Why is storing SBTarget in a private field causing random crash?

Hi,

I have been spending long time troubleshooting a race condition in our lldb python test. I finally narrowed down to one code change that caused the race: basically, whenever I store SBTarget in DebuggerTestCase’s self.target field lldb will randomly crash during destruction(see below).

In the code, if I modify the two “self.target” to local variable “target” the random crash will disappear.

I am not a python expert. Why is holding SBTarget will cause the test to random crash?
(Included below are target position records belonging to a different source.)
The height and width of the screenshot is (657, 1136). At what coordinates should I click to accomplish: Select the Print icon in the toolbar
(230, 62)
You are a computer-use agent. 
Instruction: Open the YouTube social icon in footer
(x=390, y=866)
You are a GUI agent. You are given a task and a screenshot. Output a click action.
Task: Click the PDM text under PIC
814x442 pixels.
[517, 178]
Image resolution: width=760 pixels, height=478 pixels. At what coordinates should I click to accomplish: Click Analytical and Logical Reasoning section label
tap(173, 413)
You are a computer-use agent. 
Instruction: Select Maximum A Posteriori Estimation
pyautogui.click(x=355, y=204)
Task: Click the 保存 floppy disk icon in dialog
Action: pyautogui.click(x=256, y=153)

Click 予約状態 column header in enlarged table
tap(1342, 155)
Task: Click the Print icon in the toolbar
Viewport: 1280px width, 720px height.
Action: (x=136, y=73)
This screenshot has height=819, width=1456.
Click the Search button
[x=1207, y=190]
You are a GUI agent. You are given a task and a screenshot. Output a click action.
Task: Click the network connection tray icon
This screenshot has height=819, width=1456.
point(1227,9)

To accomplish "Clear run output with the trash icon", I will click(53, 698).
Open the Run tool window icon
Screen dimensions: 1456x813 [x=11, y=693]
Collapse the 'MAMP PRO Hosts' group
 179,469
Do I have to set every SBXXX fields to None before calling SBDebugger.Destroy()?

==========================Crash Stack==========================

Crashed Thread: 0 Dispatch queue: com.apple.main-thread

Exception Type: EXC_BAD_ACCESS (SIGSEGV)
Exception Codes: KERN_INVALID_ADDRESS at 0x0000000000000010

VM Regions Near 0x10:

__TEXT 000000010d145000-000000010d146000 [ 4K] r-x/rwx SM=COW /System/Library/Frameworks/Python.framework/Versions/2.7/Resources/Python.app/Contents/MacOS/Python

Thread 0 Crashed:: Dispatch queue: com.apple.main-thread
0 com.apple.LLDB.framework 0x00000001101c037d lldb_private::Listener::BroadcasterWillDestruct(lldb_private::Broadcaster*) + 95
1 com.apple.LLDB.framework 0x00000001101a0da2 lldb_private::Broadcaster::Clear() + 50
2 com.apple.LLDB.framework 0x00000001101a0ced lldb_private::Broadcaster::~Broadcaster() + 75
3 com.apple.LLDB.framework 0x00000001103d6879 lldb_private::Target::~Target() + 741
4 com.apple.LLDB.framework 0x00000001103d6c20 lldb_private::Target::~Target() + 14
5 libc++.1.dylib 0x00007fff896448a6 std::__1::__shared_weak_count::__release_shared() + 44
6 com.apple.LLDB.framework 0x000000010e560664 _wrap_delete_SBTarget(_object*, _object*) + 123
7 org.python.python 0x000000010d15a50a PyObject_Call + 99

==========================Code==========================

from find_lldb import lldb
from simplest_event_thread import LLDBListenerThread
import unittest
import threading

running_signal = threading.Event()
stopped_signal = threading.Event()

def launch_debugging(debugger, stop_at_entry):
error = lldb.SBError()
listener = lldb.SBListener(‘Chrome Dev Tools Listener’)
target = debugger.GetSelectedTarget()
process = target.Launch (listener,
None, # argv
None, # envp
None, # stdin_path
None, # stdout_path
None, # stderr_path
None, # working directory
0, # launch flags
stop_at_entry, # Stop at entry
error) # error
print ‘Launch result: %s’ % str(error)

event_thread = LLDBListenerThread(debugger, running_signal, stopped_signal)
event_thread.start()

running_signal.set()
return event_thread

class DebuggerTestCase:

def wait_for_process_stop(self):
running_signal.wait()
running_signal.clear()
stopped_signal.wait()
stopped_signal.clear()

def test_breakpoint_at_line(self):
debugger = lldb.SBDebugger.Create()
debugger.SetAsync(True)
executable_path = ‘~/Personal/compiler/CompilerConstruction/code/compiler’
self.target = debugger.CreateTargetWithFileAndArch(executable_path, lldb.LLDB_ARCH_DEFAULT)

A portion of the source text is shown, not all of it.